Dive Brief:
- Amazon announced an update to its water recycling program Tuesday that will expand its use of recycled water to cool its data center operations to over 120 locations across the United States by 2030.
- The scaling of the program expands on prior efforts to use recycled water for data center cooling at locations in Virginia and California, and Amazon has expansion efforts underway in Georgia and Mississippi as well, according to the June 5 release.

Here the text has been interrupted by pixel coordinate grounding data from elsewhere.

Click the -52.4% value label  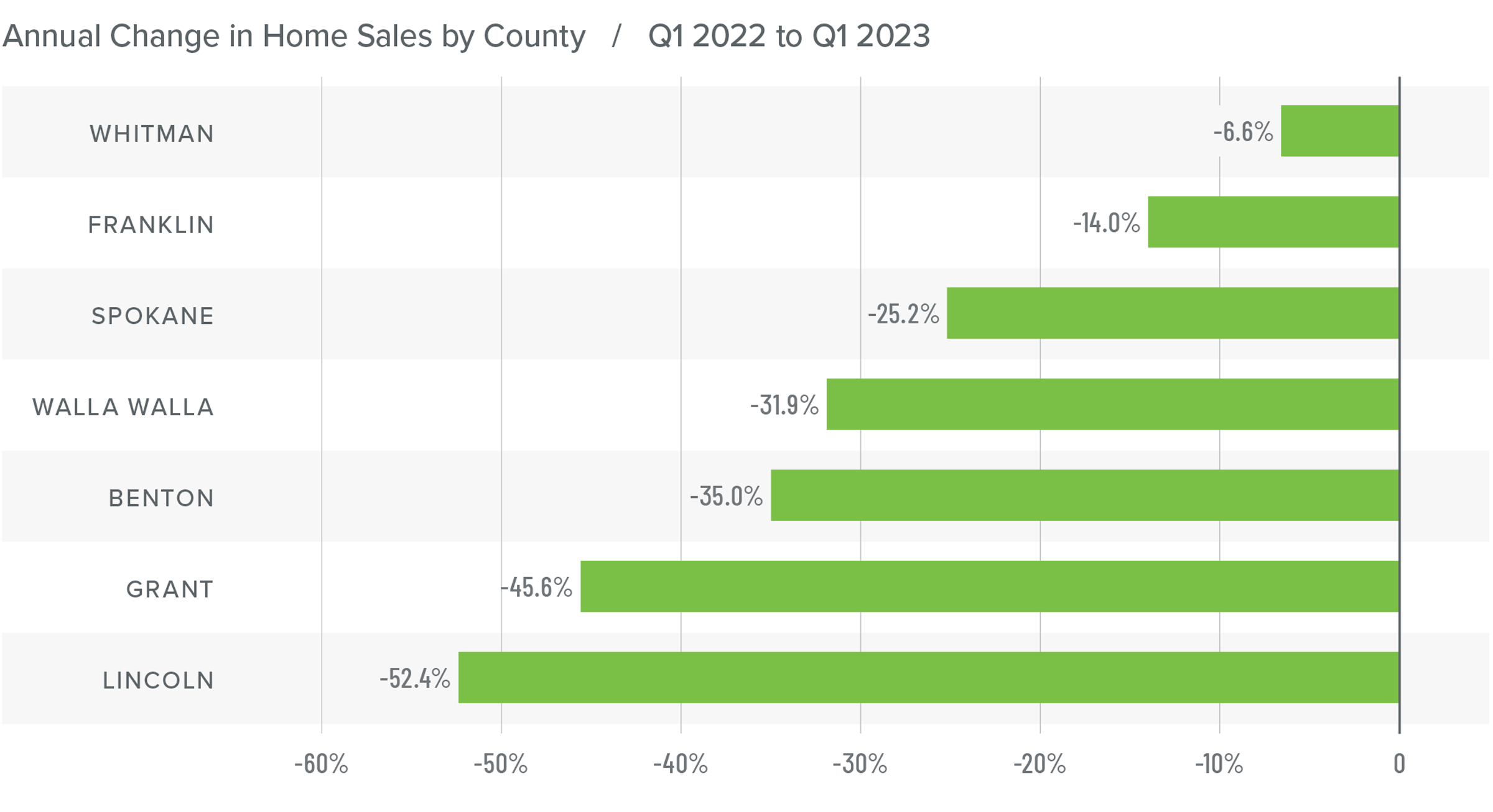pyautogui.click(x=415, y=678)
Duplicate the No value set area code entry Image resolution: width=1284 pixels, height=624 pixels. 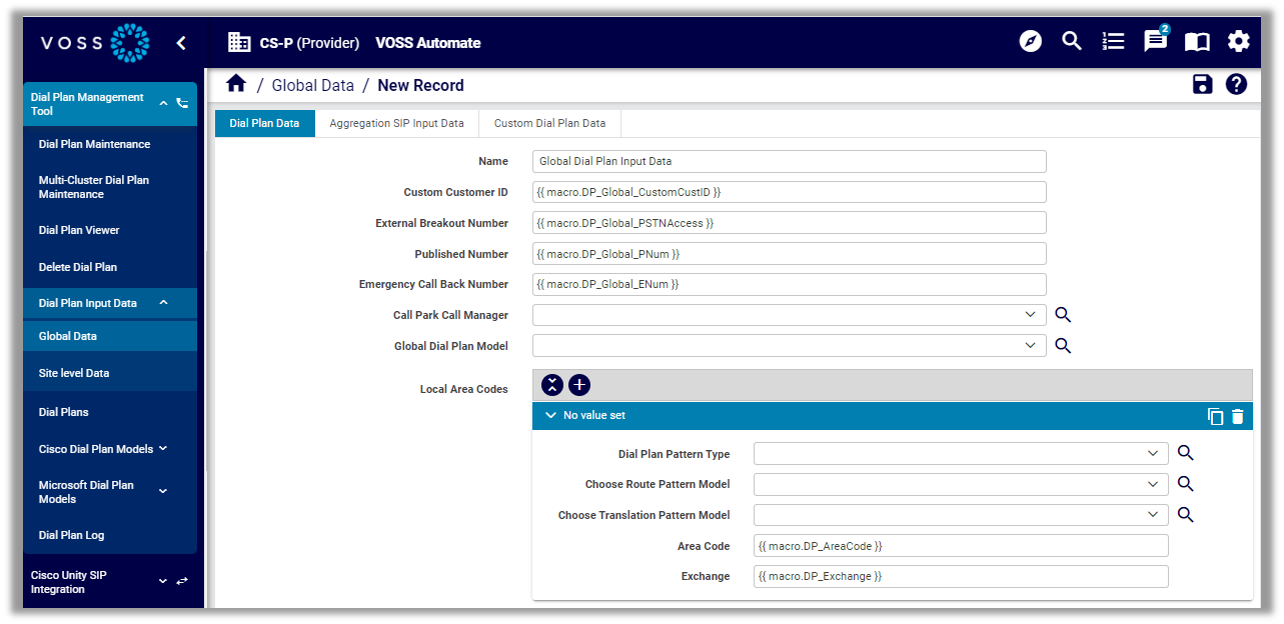pos(1216,415)
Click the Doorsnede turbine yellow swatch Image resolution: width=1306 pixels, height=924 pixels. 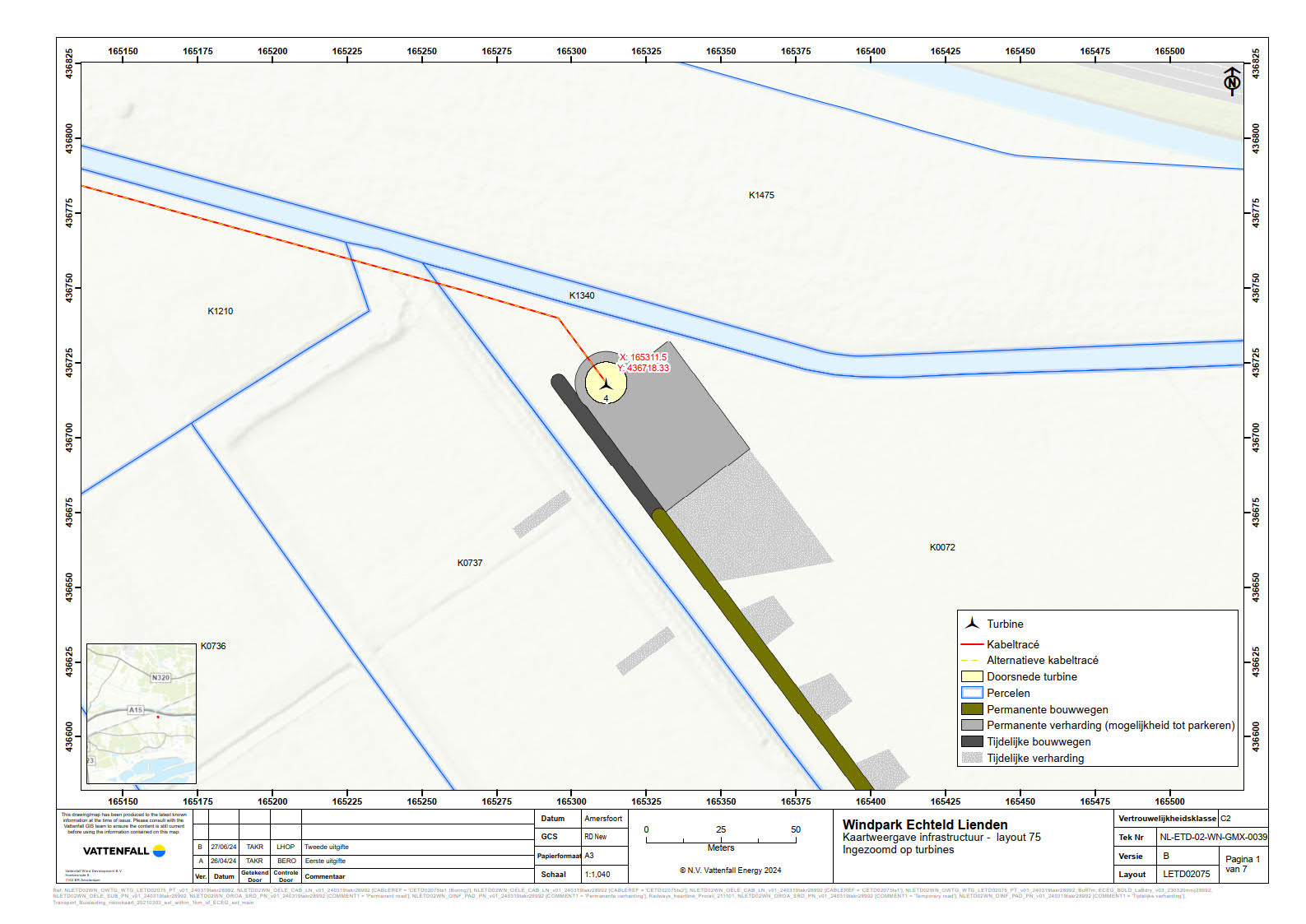[972, 676]
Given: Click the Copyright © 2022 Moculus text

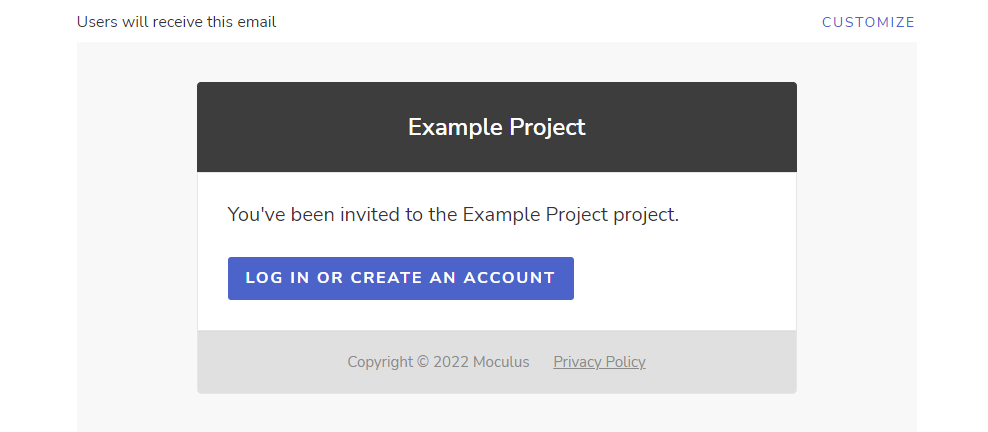Looking at the screenshot, I should click(x=439, y=362).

- The tech and retail giant has a goal to be “water positive” by 2030, or return more water to communities than it directly uses. The company reached 53% of that goal in 2024, Brandon Oyer, AWS’ Americas head of energy and water, said at the company’s Washington, D.C. Summit Tuesday.
Dive Insight:
By expanding the program to more of its U.S. data centers, Amazon said it expects to preserve more than 530 million gallons of drinking water in the communities it operates in. The company will use previously used and treated water to cool its data centers, as Oyer said it is not important for the water used to cool the data centers to be potable.
“Water is a very local resource, and it needs to be managed as such,” Oyer said at a June 5 panel. “When we go and build and invest in these communities, we know that we're going to be there for 10-20 years. So, we want to do the right thing.”
Oyer said the company is also looking at rainwater recapture and other water replenishment projects for its global data center operations.
While conversations about the needs of increased artificial intelligence demand typically center on the technology’s energy demands, large data centers also require significant resources to keep the technology infrastructure from overheating.
Last month, during the inaugural DC Climate Week, Jonathan Gilmour, a data scientist for Harvard’s school of public health, said sustainability remains the “elephant in the room with AI,” and “we’re now at a stage where AI and data centers that power it are competing directly with humans for land and water and energy.”